_Task prompt_. Nothing but the lines from the one with "713x548 pixels. Task: Open" through the final line of the entries below should be written out, each exactly as given.

[Saved data entries]

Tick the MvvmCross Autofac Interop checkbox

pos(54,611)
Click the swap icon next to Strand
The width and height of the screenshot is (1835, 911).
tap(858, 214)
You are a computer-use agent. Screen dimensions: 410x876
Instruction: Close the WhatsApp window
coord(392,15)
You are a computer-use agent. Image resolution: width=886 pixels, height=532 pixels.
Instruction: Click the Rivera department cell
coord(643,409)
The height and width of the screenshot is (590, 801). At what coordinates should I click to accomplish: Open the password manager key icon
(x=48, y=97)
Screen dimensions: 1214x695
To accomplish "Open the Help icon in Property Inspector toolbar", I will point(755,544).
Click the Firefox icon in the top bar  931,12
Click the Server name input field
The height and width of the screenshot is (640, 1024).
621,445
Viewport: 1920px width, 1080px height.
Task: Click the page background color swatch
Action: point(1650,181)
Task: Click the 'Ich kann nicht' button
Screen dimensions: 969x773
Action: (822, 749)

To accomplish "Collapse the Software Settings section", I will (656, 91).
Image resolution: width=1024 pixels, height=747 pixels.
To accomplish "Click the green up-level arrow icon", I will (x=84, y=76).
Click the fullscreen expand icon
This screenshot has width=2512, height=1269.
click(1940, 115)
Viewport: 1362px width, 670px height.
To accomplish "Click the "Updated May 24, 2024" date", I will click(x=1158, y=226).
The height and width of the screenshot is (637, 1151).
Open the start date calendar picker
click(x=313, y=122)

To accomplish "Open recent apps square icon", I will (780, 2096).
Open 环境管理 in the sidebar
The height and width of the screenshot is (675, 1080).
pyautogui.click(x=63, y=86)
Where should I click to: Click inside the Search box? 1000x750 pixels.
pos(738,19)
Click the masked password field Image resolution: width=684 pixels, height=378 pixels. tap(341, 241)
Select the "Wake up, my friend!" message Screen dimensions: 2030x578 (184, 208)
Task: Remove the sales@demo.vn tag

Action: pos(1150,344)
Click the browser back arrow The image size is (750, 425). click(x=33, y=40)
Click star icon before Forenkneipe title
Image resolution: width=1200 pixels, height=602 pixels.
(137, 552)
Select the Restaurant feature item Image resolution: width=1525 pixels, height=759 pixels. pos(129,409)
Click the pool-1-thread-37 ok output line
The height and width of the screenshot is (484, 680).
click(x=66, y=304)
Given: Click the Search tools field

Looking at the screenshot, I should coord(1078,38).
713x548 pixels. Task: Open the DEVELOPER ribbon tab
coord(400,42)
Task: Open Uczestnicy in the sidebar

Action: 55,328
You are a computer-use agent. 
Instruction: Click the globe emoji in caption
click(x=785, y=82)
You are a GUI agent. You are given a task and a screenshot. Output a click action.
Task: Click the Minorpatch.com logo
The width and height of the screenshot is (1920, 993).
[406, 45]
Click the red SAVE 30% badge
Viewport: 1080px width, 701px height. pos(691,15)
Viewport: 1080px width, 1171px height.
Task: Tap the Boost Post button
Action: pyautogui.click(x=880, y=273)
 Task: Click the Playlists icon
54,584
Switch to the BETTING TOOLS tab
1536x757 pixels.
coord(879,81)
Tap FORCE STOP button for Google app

_Written answer_.
713x548 pixels. Task: Open the DEVELOPER ribbon tab
coord(400,42)
Task: Open Uczestnicy in the sidebar

Action: 55,328
You are a computer-use agent. 
Instruction: Click the globe emoji in caption
click(x=785, y=82)
You are a GUI agent. You are given a task and a screenshot. Output a click action.
Task: Click the Minorpatch.com logo
The width and height of the screenshot is (1920, 993).
[406, 45]
Click the red SAVE 30% badge
Viewport: 1080px width, 701px height. pos(691,15)
Viewport: 1080px width, 1171px height.
Task: Tap the Boost Post button
Action: pyautogui.click(x=880, y=273)
 Task: Click the Playlists icon
54,584
Switch to the BETTING TOOLS tab
1536x757 pixels.
coord(879,81)
Tap FORCE STOP button for Google app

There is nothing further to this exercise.